*** Records to use Section Begins ***

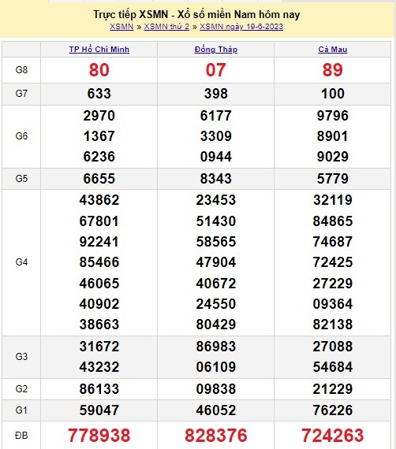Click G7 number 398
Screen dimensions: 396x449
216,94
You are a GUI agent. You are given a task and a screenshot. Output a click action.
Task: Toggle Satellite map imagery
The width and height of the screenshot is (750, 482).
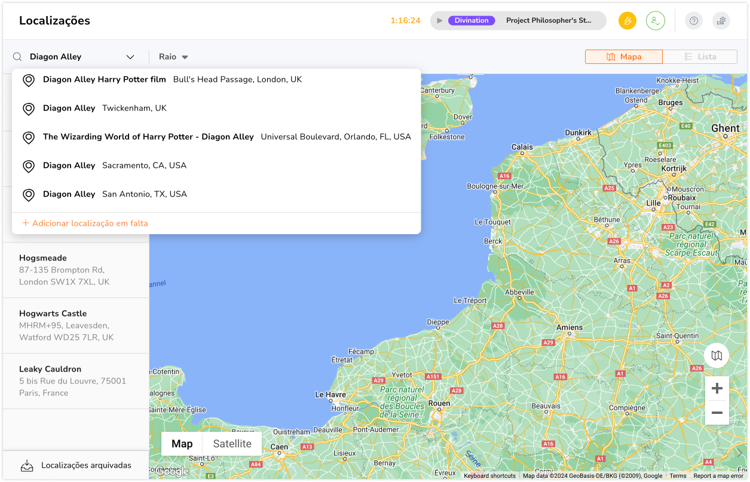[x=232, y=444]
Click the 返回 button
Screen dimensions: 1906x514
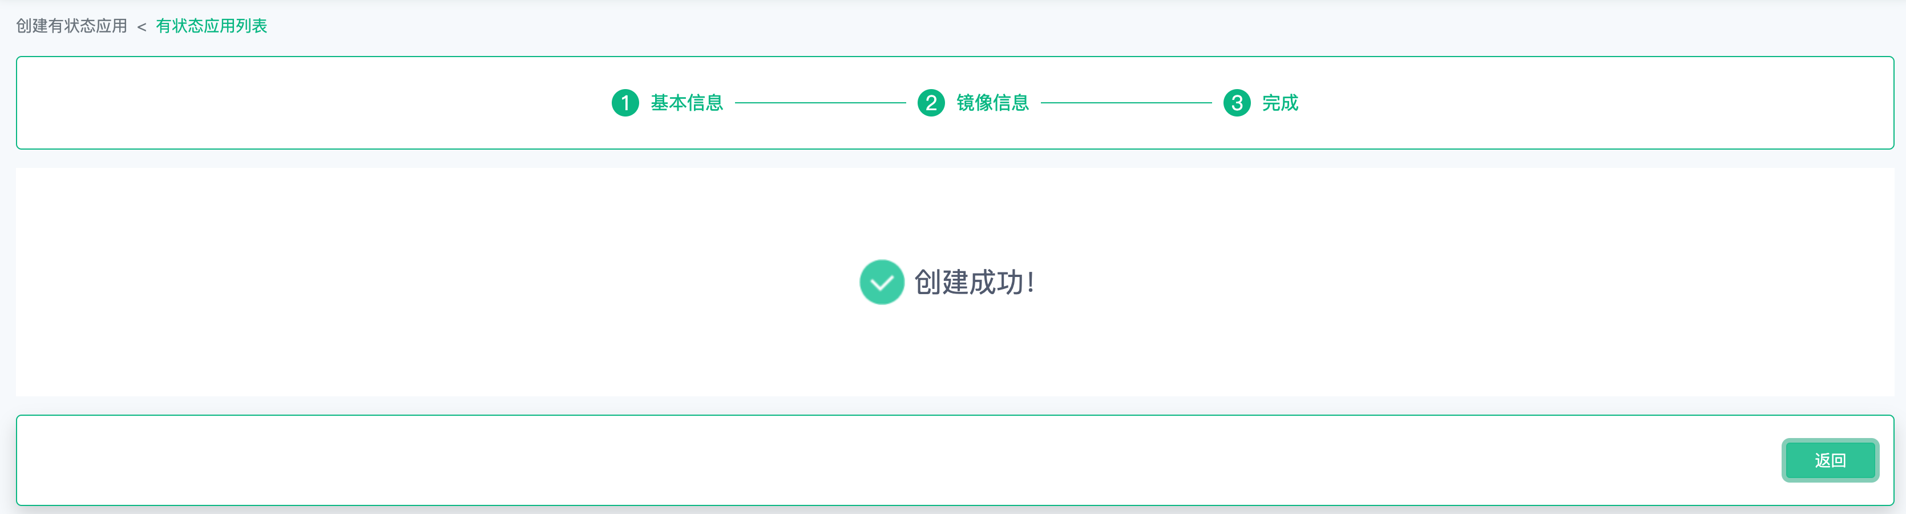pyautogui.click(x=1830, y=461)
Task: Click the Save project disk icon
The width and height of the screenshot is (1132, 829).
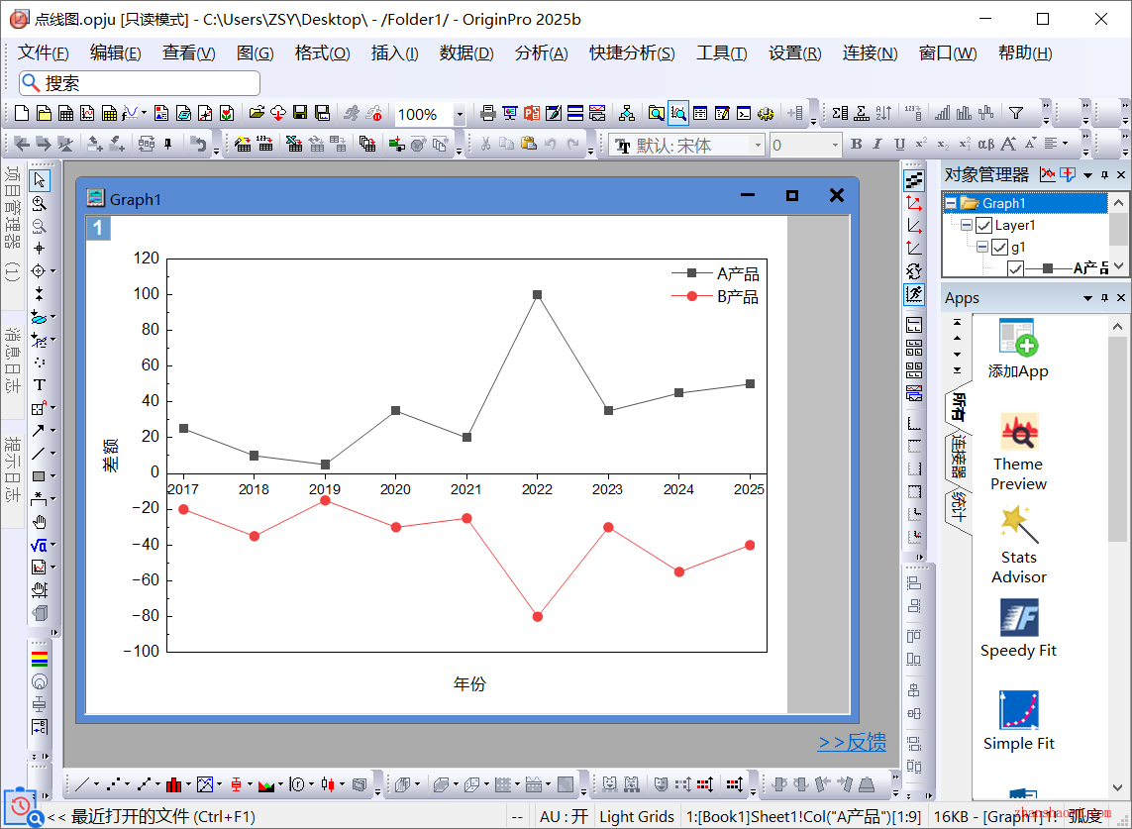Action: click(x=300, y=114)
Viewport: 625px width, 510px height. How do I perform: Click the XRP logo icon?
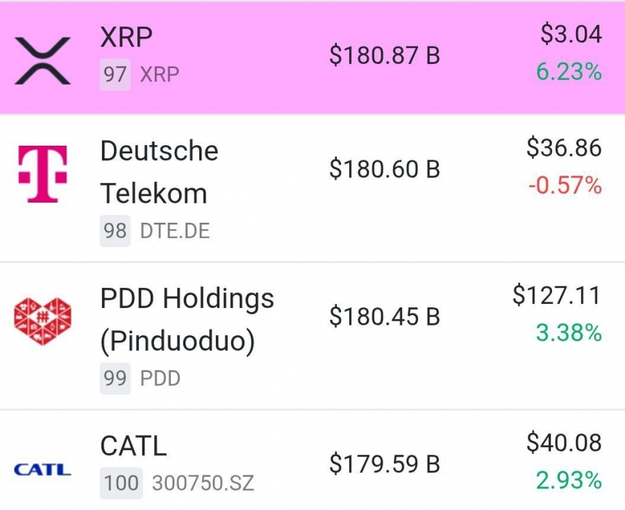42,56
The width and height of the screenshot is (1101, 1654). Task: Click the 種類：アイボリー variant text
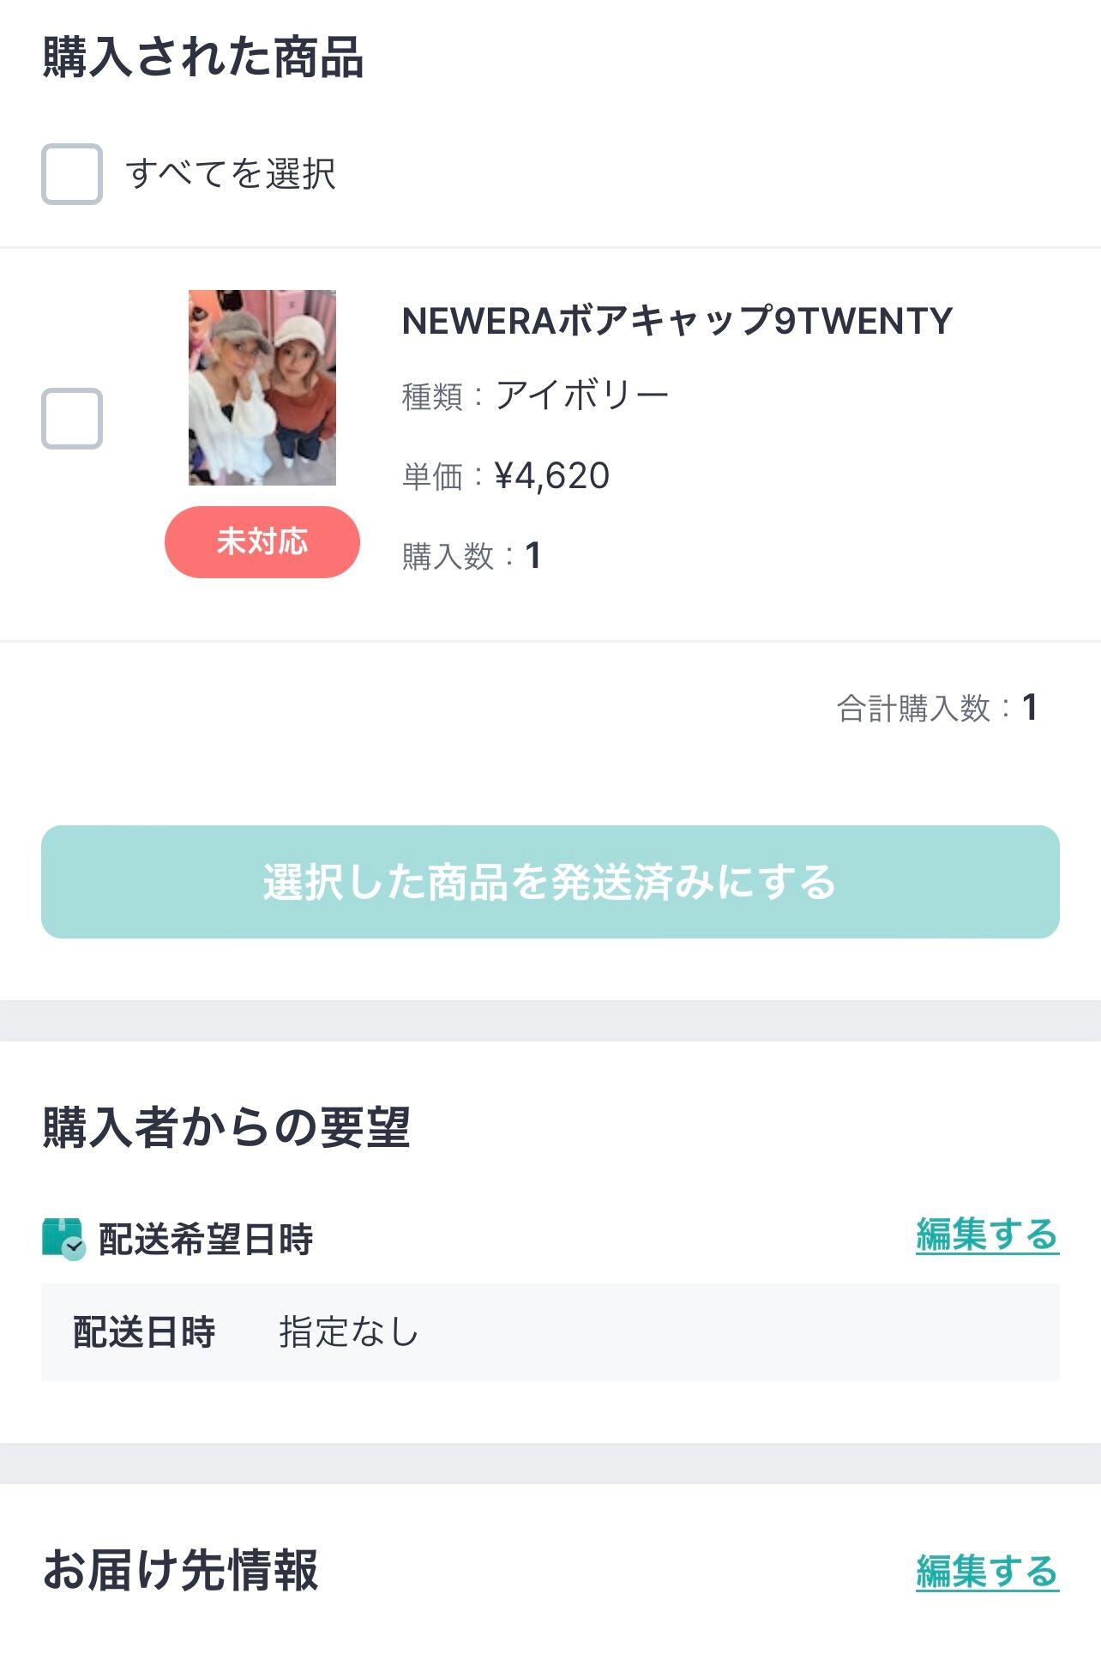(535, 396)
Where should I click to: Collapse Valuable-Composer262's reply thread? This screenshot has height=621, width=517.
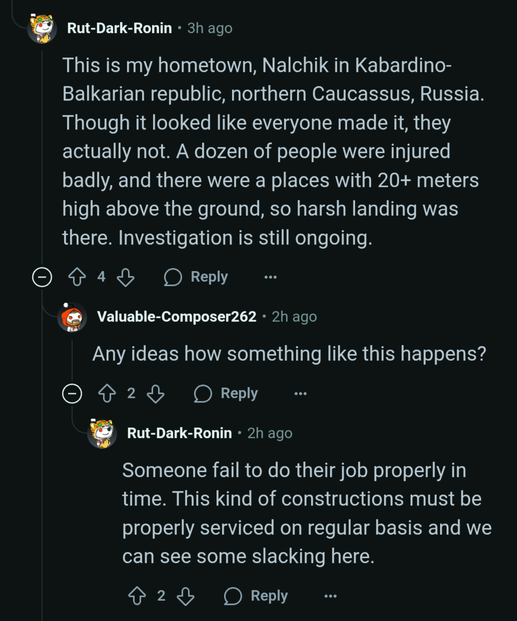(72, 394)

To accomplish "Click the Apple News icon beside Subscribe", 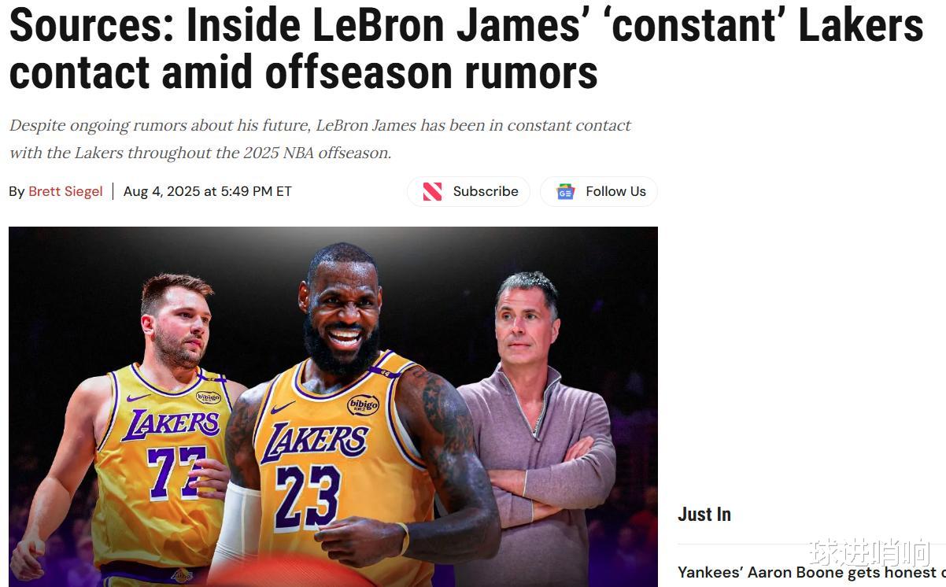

*** Records to use Section Ends ***

## The problem
Please quote the records above exactly, beginning at the line that contains "The width and height of the screenshot is (1101, 1654)." and ending at their last line. Leave the pictures out.

## Solution to the problem
The width and height of the screenshot is (1101, 1654). Task: Click the 種類：アイボリー variant text
(535, 396)
Where should I click to: Collapse Valuable-Composer262's reply thread? This screenshot has height=621, width=517.
(72, 394)

To accomplish "Click the Apple News icon beside Subscribe", 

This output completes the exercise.